Voronoi Filtering: How does this algorithm work?

Question

Could someone please explain how this algorithm works in a simple way? The only thing I could find at the moment was this paper, which in my opinion does not explain the algorithm very simply.

EDIT: What I understand so far is that we have some set of sample points as an input. In the next step the Voronoi Cells and the Delaunay Triangulation have to be made.
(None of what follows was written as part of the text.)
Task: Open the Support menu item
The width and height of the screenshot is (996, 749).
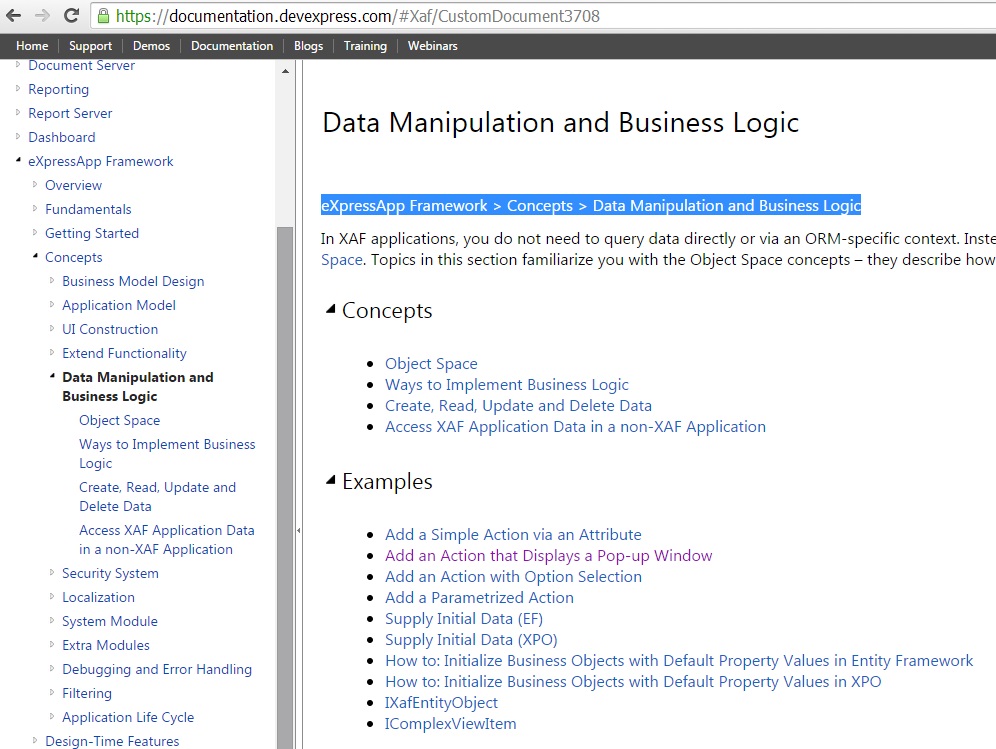Action: (90, 46)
Next, the algorithm uses the voronoi vertices (which form the crust?) to remove triangles from the Delaunay triangulation.

Answer 1

First, it is easier to understand the 2D Crust algorithm (the following description was modified from here):

1) Let S be the sample points and V be the vertices of the Voronoi diagram of S.
2) Let S' be the union of S and V.
3) Let D be the Delaunay triangulation of S'.
4) An edge of D belongs to the crust of S if both its endpoints belong to S.

However, for 3D points, a simple extension of the above 2D algorithm does not give good results, mainly because the Delaunay tetrahedra can contain ill-conditioned tetrahedrons ("slivers"). Therefore, for 3D, the authors perform additional filtering to avoid these problems. In particular, they don't use all the Voronoi vertices, only the so-called "poles".

I believe their Siggraph98 conference paper is easier to understand than the paper you reference. I also found this presentation to be a pretty good summary of the algorithm.